Today, however, the situation for Palestinians is grim with unrelenting daily Israeli assaults against them in Gaza and the West Bank along with Jerusalem slipping away by an ethnic cleansing process to make the city one for Jews only. As Illan Pappe explains "The problem with Israel was never its Jewishness….it is its ethnic Zionist character." It represents a "tempest that threatens to ruin Israeli Jews and Christian and Muslin sitian Palestinians alike.
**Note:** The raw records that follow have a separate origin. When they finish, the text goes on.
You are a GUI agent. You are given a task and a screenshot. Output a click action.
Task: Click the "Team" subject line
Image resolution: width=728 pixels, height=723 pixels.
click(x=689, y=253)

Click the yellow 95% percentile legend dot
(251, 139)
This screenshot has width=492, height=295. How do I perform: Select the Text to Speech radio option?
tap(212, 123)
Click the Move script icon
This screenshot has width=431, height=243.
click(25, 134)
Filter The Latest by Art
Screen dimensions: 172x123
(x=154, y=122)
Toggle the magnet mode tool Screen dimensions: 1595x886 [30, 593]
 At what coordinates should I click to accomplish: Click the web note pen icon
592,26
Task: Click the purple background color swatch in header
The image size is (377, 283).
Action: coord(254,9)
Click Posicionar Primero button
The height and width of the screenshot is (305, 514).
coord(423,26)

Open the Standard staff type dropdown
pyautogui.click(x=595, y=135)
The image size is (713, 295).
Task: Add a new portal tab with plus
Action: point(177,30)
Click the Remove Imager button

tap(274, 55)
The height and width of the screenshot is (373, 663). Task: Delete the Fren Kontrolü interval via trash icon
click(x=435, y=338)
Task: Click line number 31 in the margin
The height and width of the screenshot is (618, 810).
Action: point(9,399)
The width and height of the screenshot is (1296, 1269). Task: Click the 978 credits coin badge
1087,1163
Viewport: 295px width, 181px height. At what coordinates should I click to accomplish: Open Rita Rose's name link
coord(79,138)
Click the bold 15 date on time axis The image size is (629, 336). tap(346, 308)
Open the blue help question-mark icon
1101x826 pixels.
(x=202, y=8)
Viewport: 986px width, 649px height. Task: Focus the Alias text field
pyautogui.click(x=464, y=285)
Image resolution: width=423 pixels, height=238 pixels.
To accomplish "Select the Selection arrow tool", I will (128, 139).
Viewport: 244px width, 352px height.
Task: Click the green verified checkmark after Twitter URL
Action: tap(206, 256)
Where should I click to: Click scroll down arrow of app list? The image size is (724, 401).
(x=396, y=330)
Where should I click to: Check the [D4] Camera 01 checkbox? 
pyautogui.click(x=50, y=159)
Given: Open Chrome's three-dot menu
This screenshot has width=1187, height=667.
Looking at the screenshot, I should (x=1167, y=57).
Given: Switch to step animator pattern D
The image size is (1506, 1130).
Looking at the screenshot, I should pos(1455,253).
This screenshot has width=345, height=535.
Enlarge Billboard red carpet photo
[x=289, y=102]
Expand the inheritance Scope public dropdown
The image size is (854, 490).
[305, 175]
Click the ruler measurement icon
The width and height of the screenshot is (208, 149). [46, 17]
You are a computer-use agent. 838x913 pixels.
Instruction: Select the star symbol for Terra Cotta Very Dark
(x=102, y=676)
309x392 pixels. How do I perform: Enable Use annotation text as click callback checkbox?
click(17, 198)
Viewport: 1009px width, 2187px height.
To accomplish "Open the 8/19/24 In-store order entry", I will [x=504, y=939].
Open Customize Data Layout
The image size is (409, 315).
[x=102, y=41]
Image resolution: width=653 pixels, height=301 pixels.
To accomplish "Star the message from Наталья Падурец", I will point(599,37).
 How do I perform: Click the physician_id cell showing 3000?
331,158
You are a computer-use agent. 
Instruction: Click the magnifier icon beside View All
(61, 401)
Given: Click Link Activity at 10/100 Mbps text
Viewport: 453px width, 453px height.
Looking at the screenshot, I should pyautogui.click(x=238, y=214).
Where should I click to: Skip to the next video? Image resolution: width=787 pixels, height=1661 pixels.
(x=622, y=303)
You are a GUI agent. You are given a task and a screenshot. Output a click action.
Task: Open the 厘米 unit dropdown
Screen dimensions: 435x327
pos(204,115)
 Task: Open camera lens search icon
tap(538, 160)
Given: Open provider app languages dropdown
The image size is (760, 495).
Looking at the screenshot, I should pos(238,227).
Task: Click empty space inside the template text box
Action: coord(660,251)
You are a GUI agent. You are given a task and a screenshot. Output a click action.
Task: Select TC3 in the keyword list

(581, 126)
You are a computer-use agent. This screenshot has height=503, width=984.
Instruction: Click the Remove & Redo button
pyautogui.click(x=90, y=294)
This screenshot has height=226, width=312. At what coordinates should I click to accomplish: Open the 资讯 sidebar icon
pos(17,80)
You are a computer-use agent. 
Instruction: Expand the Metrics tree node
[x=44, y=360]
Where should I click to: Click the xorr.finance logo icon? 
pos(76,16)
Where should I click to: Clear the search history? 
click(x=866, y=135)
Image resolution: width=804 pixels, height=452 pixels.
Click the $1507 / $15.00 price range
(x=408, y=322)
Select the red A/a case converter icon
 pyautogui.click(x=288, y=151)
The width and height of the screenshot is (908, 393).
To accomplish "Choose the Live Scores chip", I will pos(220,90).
More pressure still is coming from Israeli officials calling Iran’s nuclear program an "existential threat" and Israeli prime minister Binyamin Netanyahu whose rhetoric and deeds are criminally insane. If the US and Israel attack Iran as they wish, all bets are off, and Palestinians already under an Israeli siege will suffer even more. It means cooler heads on both sides must denounce this kind of talk and find a way to avoid a wider war. It won’t be easy at a perilous time where a Washington & Tel Aviv conflict escalation seems to be planned.
And there’s the internal threat of one Palestinian faction facing off against the other. On one side is the besieged Hamas elected government in Gaza already in tatters from years of harsh sanctions and daily Israeli assaults. On the other are corrupted Fatah forces loyal to PA chairman Mahmoud Abbas acting as a quisling proxy comprador enforcer for Israeli and US imperial interests for everything he stands to gain selling out his people for crumbs handed him and his cronies.
In the middle there is Marwan Barghouti - the Palestinian Nelson Mandela - in prison. Who has the popularity and would have the authority to lead a conciliation and negotiate a peace agreement that would be accepted by all PLO members. He would bring peace, and the closest to justice. That is why the Israelis keep him in jail.
Meanwhile, genocide is still on in the Palestinian Occupied Territories. Israel pursues its ethnic cleansing under our watch and of the 193 United Nations. Until when?
PALESTINA
"The first Lesson I learned by seeing in Palestine was this. Palestine lives, thier time, their Freedom and their dignity was disposable. And a crime as great as this was defended with hate and bigotry, not by monsters but by ordinary people both within and outside Israel." Suchitra Vijayan
The BDS Movement urges Microsoft CEO Satya Nadella to cut all Microsoft investment in AnyVision, which is actively helping the rogue Israeli government to set up an Orwellian surveillance system to monitor Palestinians' every move. "You recently said Microsoft has to translate its ethical Artificial intelligence principles into Everyday work. This is your chance to make good on that commitment."
Resisting is what Palestinians have been doing since Nakba in 1948, while Israel has been violating their most basic rights. On Friday, August 30th, the 72nd Palestinian Great March of Return - a peaceful protest that has been going on in the Gaza Strip every Friday since last year - the Israel occupation forces injured more than 94 civilians; including 25 children, 1 woman, 2 journalists and 2 paramedics.